Within five years, Burton made Logan CFO, then named her president, and ultimately transitioned her to the top position in advance of his 2006 retirement. “Mr. Burton not only provided me with the opportunity to help shape GBA, he also modeled integrity and excellence as a leader,” Logan said. One of his many lessons, she continued, “is to always let your ‘yes’ mean yes and your ‘no’ mean no.”
Logan said having specialists to plan equipment and IT needs wasn’t even recognized as a ‘real role’ in the design and construction process when they started. Now, it has become an important part of the healthcare project team. Today, GBA has grown to 40 employees from both clinical and design disciplines, bringing unique perspectives to healthcare facility planning.
“Although we are not on the frontlines of patient care, our work can influence how the clinicians are able to provide care,” Logan noted. “If some of their tools — medical equipment and IT systems — are not selected, placed or configured appropriately, it can mean years of less-than-optimal workflow, ultimately impacting patients.”
With facilities built to last decades, GBA’s experts must consider the best ways to meet current technology requirements while factoring in the flexibility to reconfigure as future needs dictate. Logan said one of the toughest aspects of the job is helping clients divine the future of healthcare in order to develop their technology strategy. Internally, the challenge is forecasting workloads to have staff with the right expertise on hand to provide the personalized attention that is a hallmark of GBA.
“I want our employees to enjoy work and life and have confidence their jobs will be here,” she said. “To me, they are not commodities.”
Logan’s strong faith influences her management style and vision for how GBA conducts itself as a corporate citizen. “As a company, we try to work at least two service projects a year,” she said of giving back to the community.
She and her family have also taken a servant’s heart further afield with work in Haiti.
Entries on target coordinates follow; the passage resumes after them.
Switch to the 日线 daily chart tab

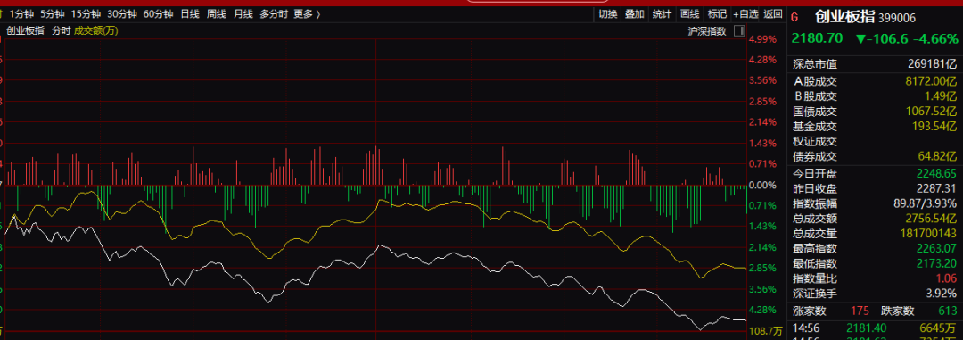pos(190,14)
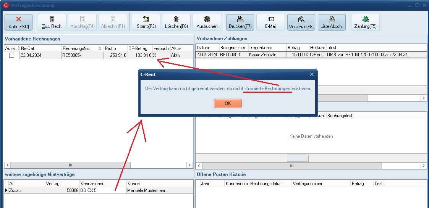Select the Kasse Zentrale payment row
429x208 pixels.
(x=267, y=55)
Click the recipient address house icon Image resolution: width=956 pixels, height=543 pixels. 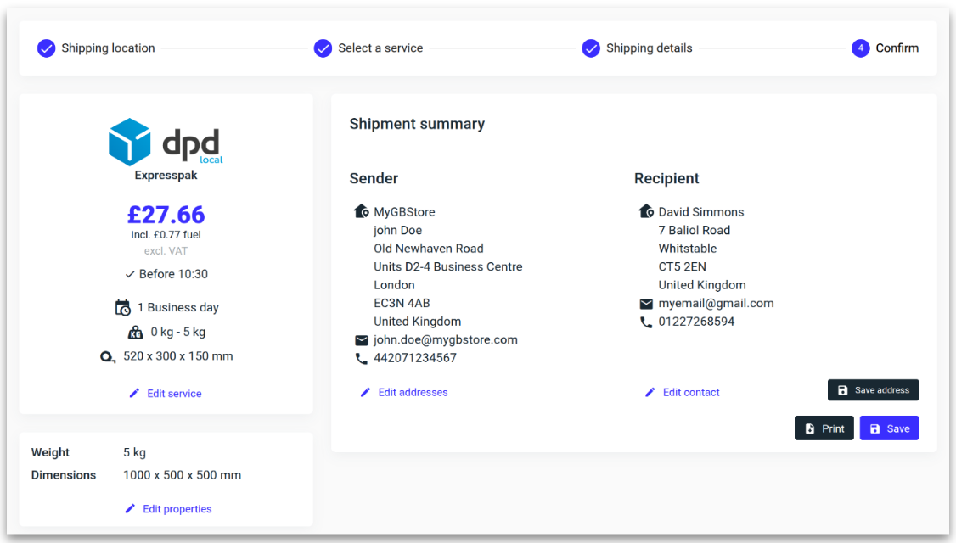pos(646,212)
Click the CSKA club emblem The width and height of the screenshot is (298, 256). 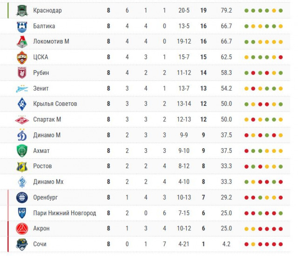coord(22,57)
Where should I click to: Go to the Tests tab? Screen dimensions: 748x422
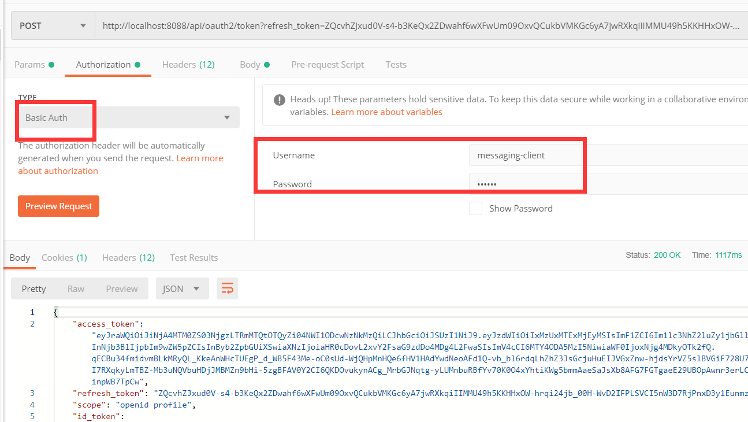(x=396, y=65)
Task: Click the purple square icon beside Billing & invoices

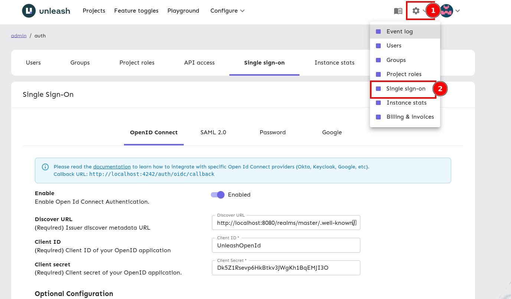Action: (378, 116)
Husband Don, a structural engineer by training, entered the ministry full time in 2009 and is the senior pastor at St. Paul Community Church. His educational background has been put to work in the wake of the Haiti earthquake. Both he and Suzan have worked in the communities of Carrefour and Cavaillon, where their church is building an orphanage and primary school.
The couple has two children at Belmont planning to enter the healthcare field. Emily, 24, is pursuing her doctorate of physical therapy. Son Alex, 22, is finishing his undergraduate degree in nursing.
Logan looks to continue growing the profession of medical technology planning and to applying her knowledge and skills to mission work in Haiti and Africa. Although she might not know exactly how she’ll accomplish all her goals, she’s willing to take a leap of faith.